Probability distributions fitting with Python - Manuelito
http://glowingpython.blogspot.it/2012/07/distribution-fitting-with-scipy.html
This post shows how to fit a probability distribution using the Scipy Library.
======
imurray
Summary: The _fit_ method of the distributions in SciPy does maximum
likelihood fitting of parameters to data. This blog post gives a couple of
nice quick examples.

To see what else is available, one would go here:
<http://docs.scipy.org/doc/scipy/reference/stats.html>

------
sirclueless
I just want to point out that "we can observe that they are really similar"
isn't likely to impress a statistician.
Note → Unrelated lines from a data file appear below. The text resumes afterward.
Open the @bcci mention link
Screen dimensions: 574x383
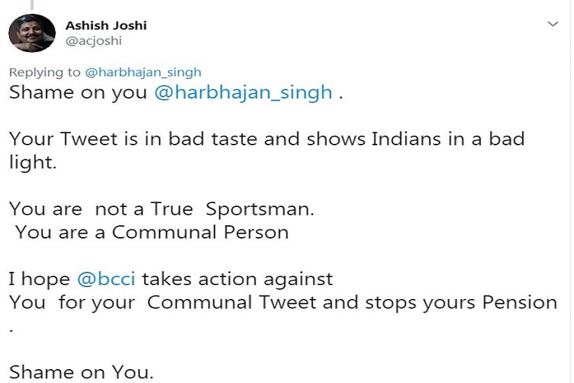pos(107,279)
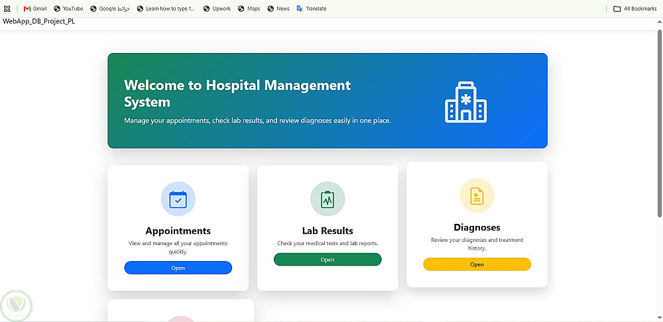Click the partially visible fourth card
663x322 pixels.
pos(181,310)
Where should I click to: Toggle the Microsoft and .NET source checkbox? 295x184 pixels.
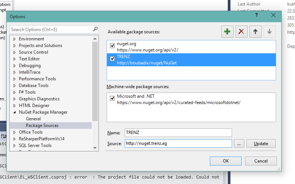click(112, 98)
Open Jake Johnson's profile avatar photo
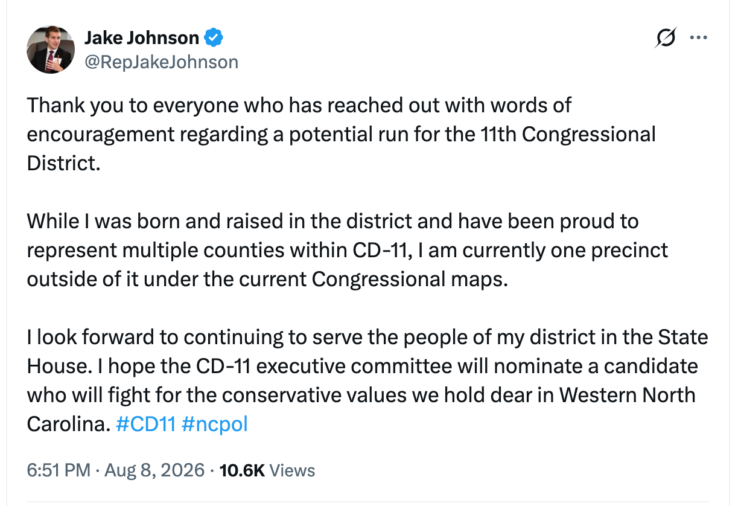 (x=51, y=50)

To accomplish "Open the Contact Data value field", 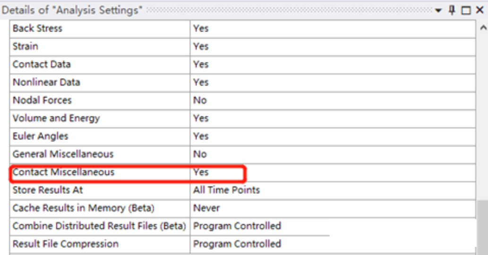I will (333, 65).
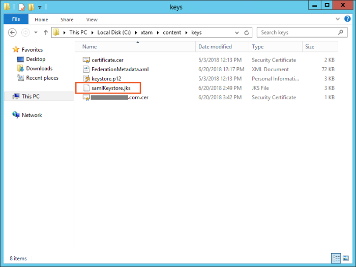
Task: Click the Up one level arrow
Action: 46,33
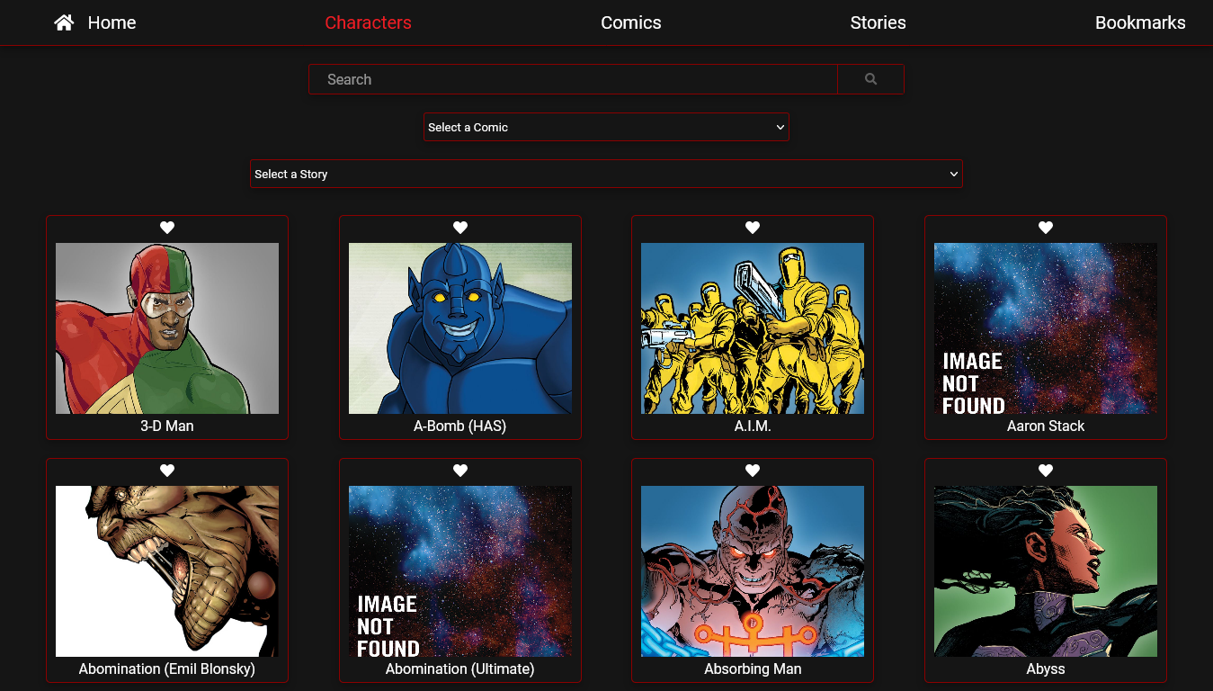Navigate to the Comics section

point(630,22)
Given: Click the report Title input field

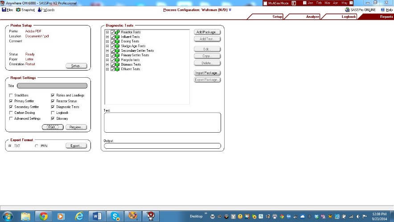Looking at the screenshot, I should [48, 86].
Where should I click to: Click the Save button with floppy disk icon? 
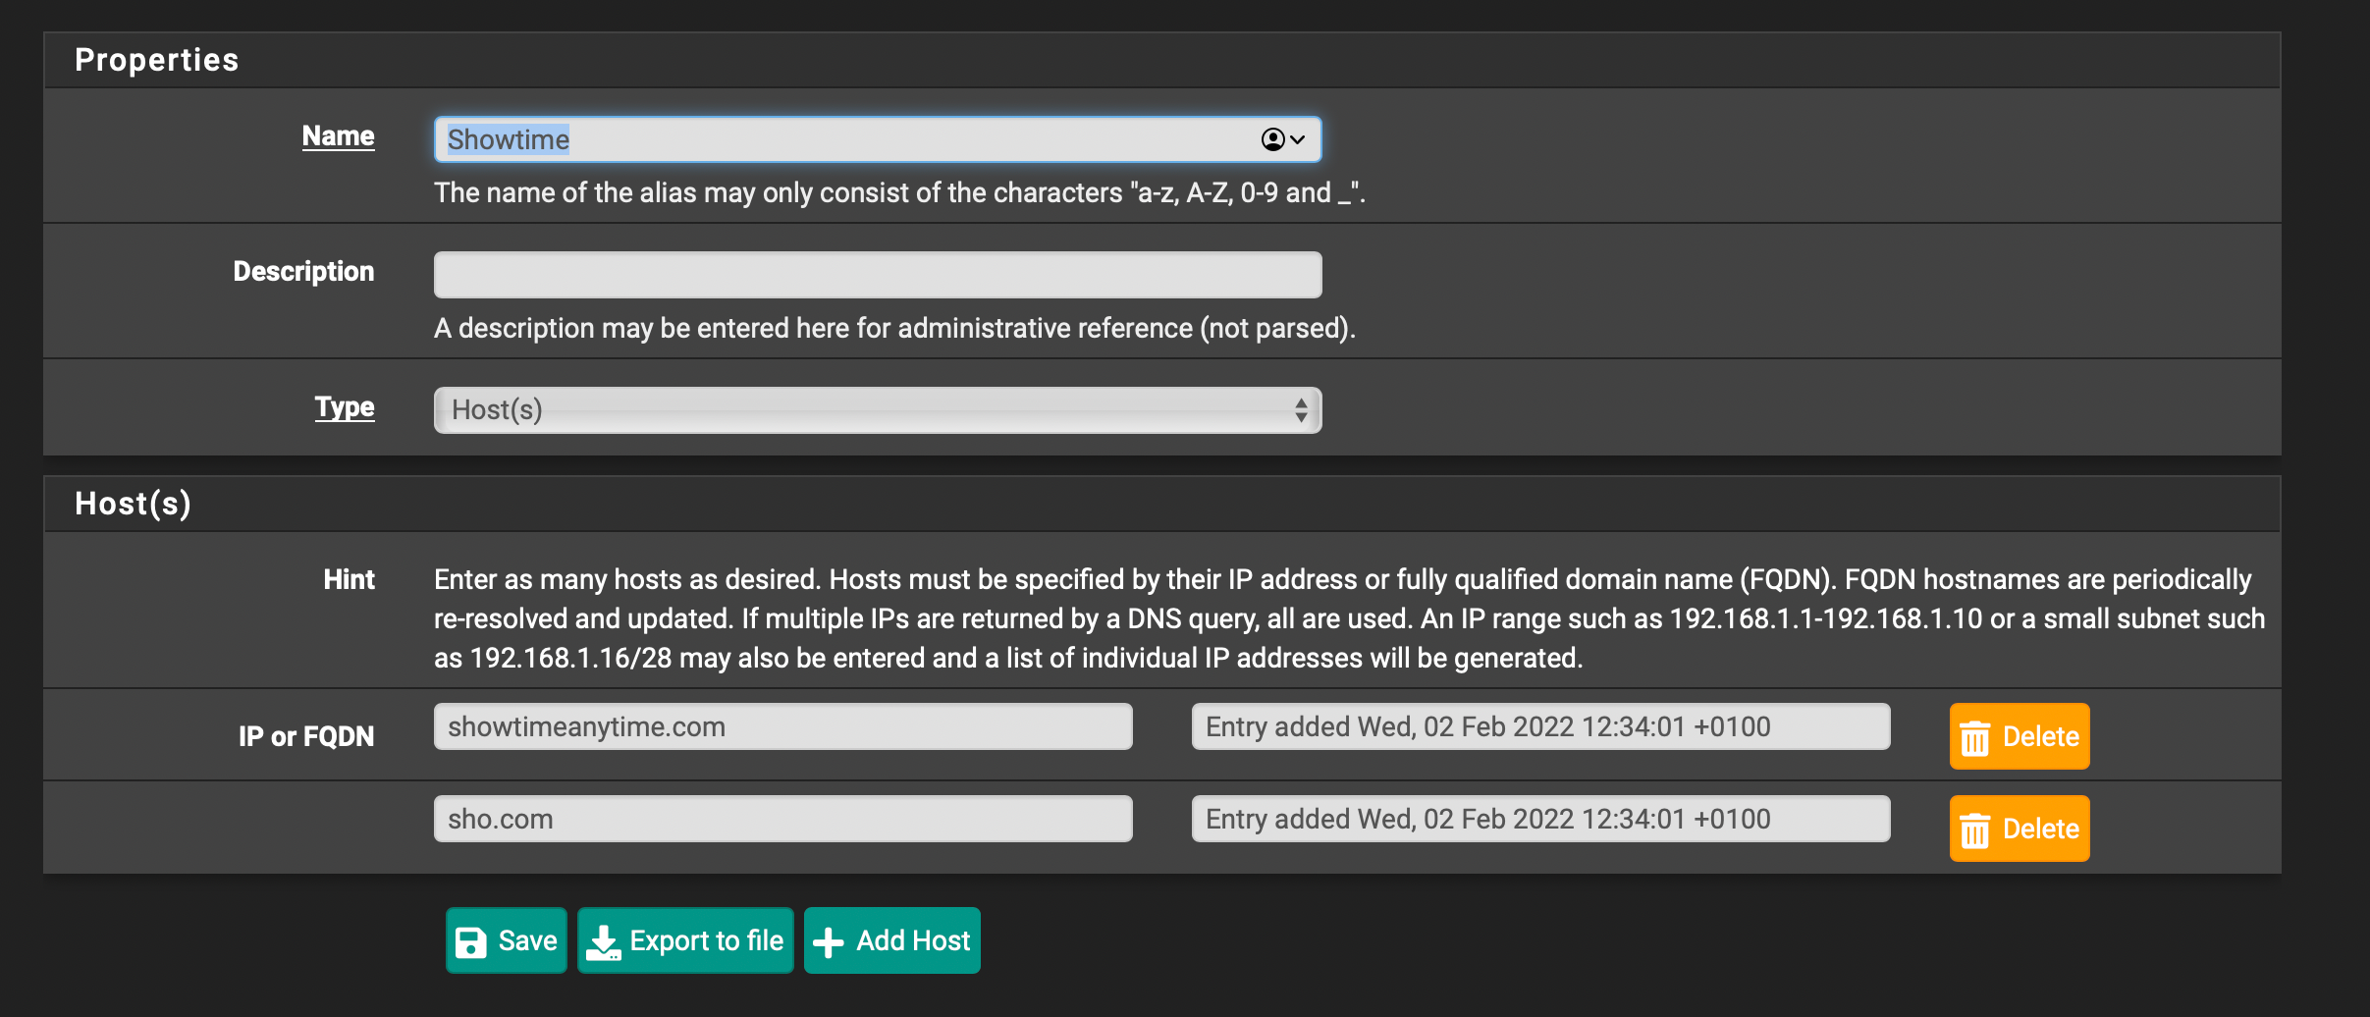[x=506, y=940]
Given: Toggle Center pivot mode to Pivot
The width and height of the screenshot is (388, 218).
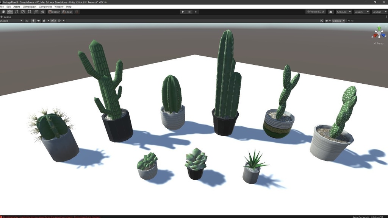Looking at the screenshot, I should tap(54, 12).
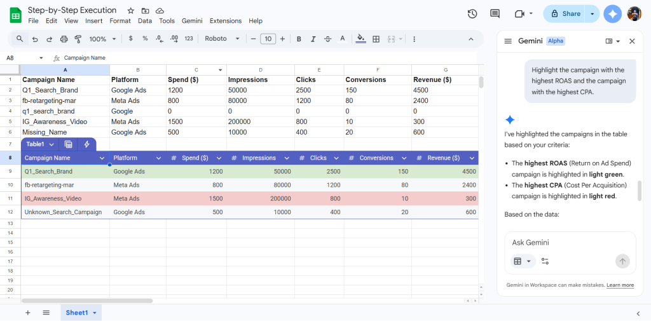Click the Gemini sparkle button in header
The image size is (651, 321).
[x=613, y=13]
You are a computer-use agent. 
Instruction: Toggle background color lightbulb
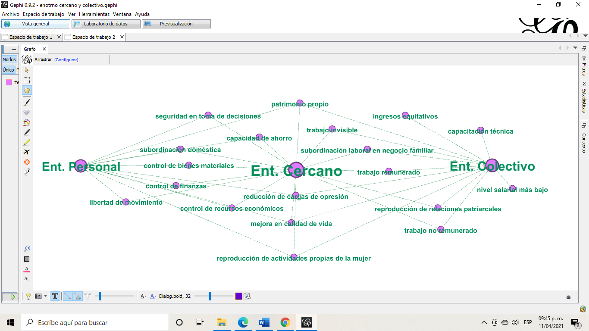coord(28,296)
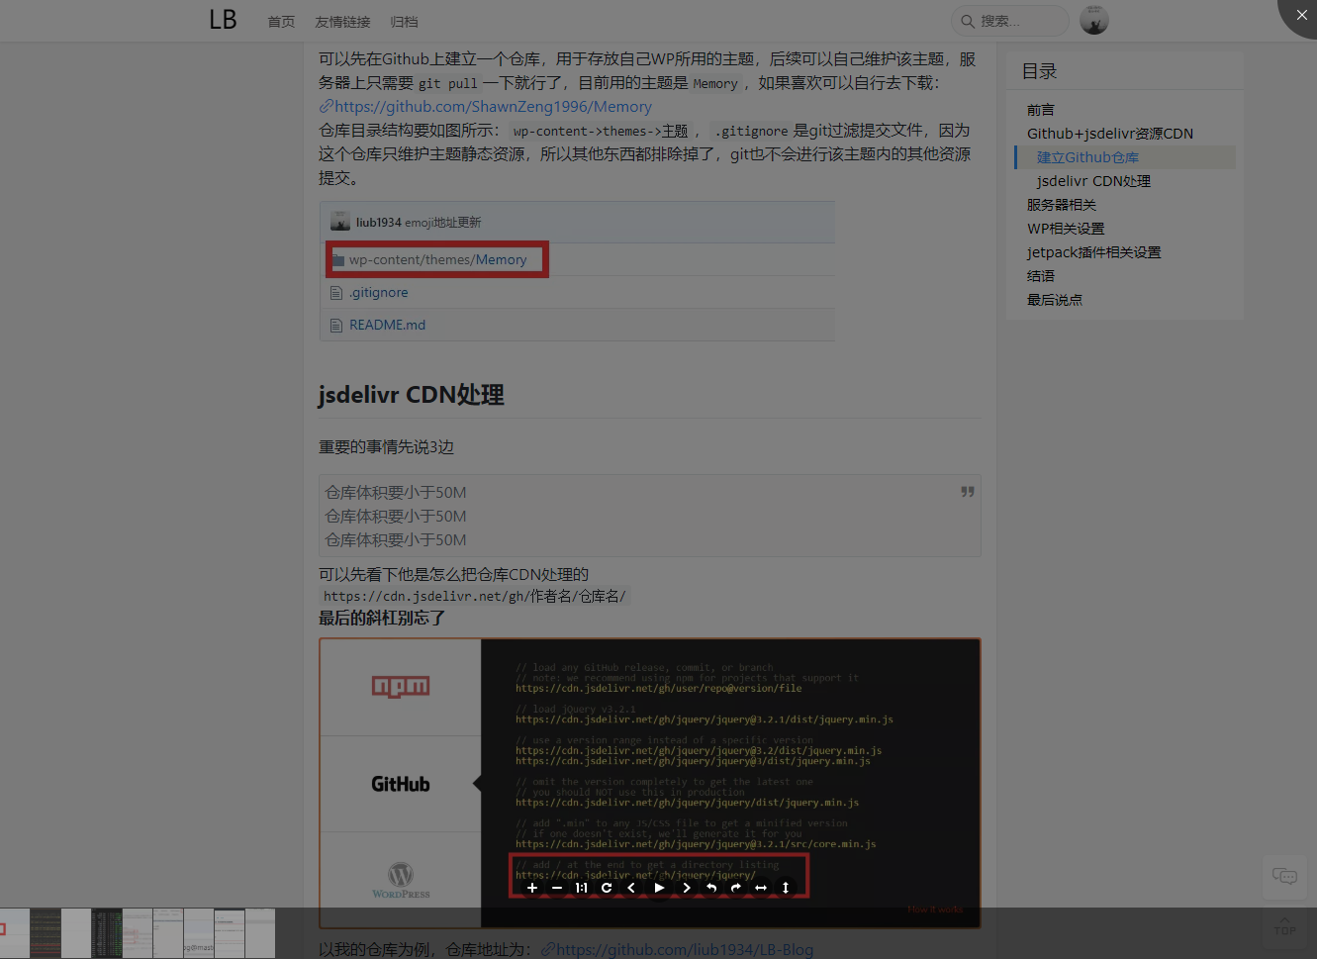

It's possible to make a ballpark
estimate of how close they actually are because there is a graph with marked
axes, but the real derived parameters would be nice to know, and maybe even do
the legwork and calculate the expected error for your sample size.

------
the_cat_kittles
Thanks for the heads up on a "Rayleigh distribution" (from
<http://en.wikipedia.org/wiki/Rayleigh_distribution>):

"One example where the Rayleigh distribution naturally arises is when wind
speed is analyzed into its orthogonal 2-dimensional vector components.
Assuming that the magnitude of each component is uncorrelated and normally
distributed with equal variance, then the overall wind speed (vector
magnitude) will be characterized by a Rayleigh distribution."

That is cool, I wonder if I will ever use it.

------
probably
This is regularly done in R using the MASS library.